Judge Wikeley allows the appeal, and revises the decisions of 17 October 2016 finding that the claimant undertook all reasonable work search action over both weeks and that both sanctions should not have been imposed.
Judge Wikeley highlights that section 17 of the Act provides that the 'work search requirement' is a requirement that the claimant take 'all reasonable action' and 'any particular action specified by the Secretary of State', and that regulation 95(1) of the Universal Credit Regulations 2013 (the Regulations) provides -
‘95(1) A claimant is to be treated as not having complied with a work search requirement to take all reasonable action for the purpose of obtaining paid work in any week unless -
(i) the time which the claimant spends taking action for the purpose of obtaining paid work is at least the claimant's expected number of hours per week minus any relevant deductions, or
(ii) the Secretary of State is satisfied that the claimant has taken all reasonable action for the purpose of obtaining paid work despite the number of hours that the claimant spends taking such action being lower than the expected number of hours per week; and
(b) that action gives the claimant the best prospects of obtaining work.’
Judge Wikeley observes that this prompts consideration of two issues - what are the claimant's 'expected number of hours per week', and what are 'any relevant deductions' from those expected hours? Regulation 88 of the Regulations specifies that the expected number of hours is 35 (unless particular exceptions apply which did not in this case) and regulation 95(2) allows for deductions for carrying out work or work preparation or 'for the claimant to deal with temporary childcare responsibilities, a domestic emergency, funeral arrangements or other temporary circumstances'. In this case the work coach had focused on what the claimant had not done, rather than given any consideration to the reasons why she had not maintained her usual level of work search activity.
Judge Wikeley concludes -
'Had the decision maker or First-tier Tribunal then explored the matter further, they would have established that the family proceedings were impacting on the steps the appellant could reasonably take in July as well as in November 2016. On this basis the appellant’s expected number of hours should have been reduced through the application of regulation 95(1)(a)(i) and 95(2)(b).

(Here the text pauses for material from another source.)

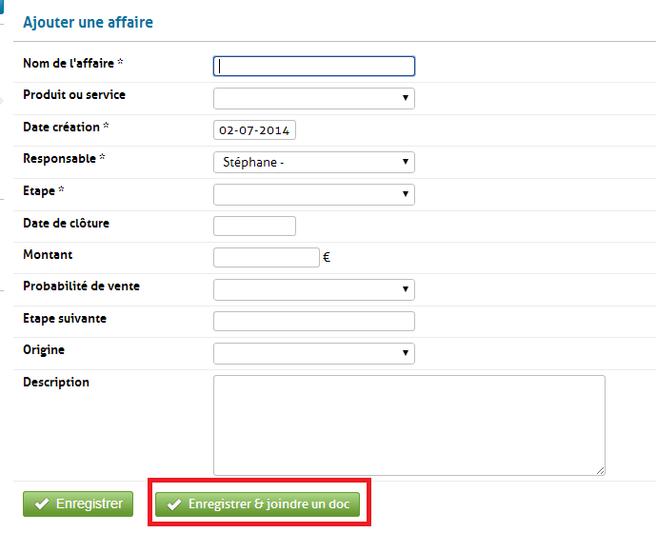Image resolution: width=656 pixels, height=533 pixels.
Task: Click the Ajouter une affaire heading
Action: point(88,22)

Whether or not the precise terms of those provisions had been met, the same result could have been achieved by deciding that the appellant had taken all reasonable action despite not meeting the expected number of hours per week (see regulation 95(1)(a)(ii))' (paragraph 31)
NB - Judge Wikeley also notes that regulation 99(5)(b) also provides for no worksearch requirement to be imposed where the claimant 'has temporary child care responsibilities or is dealing with a domestic emergency, funeral arrangements or other temporary circumstances'.
Judge Wikeley ends by highlighting three wider issues of note -
it was a matter of great regret that it had taken more than a year to get to a satisfactory resolution to the case during which the claimant had endured very difficult financial circumstances;
it was unfortunate that the Secretary of State's original response to the appeal was 'less than comprehensive in terms of its coverage of the relevant law'; and
with the increased severity of the universal credit sanctions regime, as compared with the previous arrangements, tribunals need to scrutinise sanctions decisions with considerable care - there is an argument in sanctions cases that the claimant should be given the benefit of any doubt that may reasonably arise.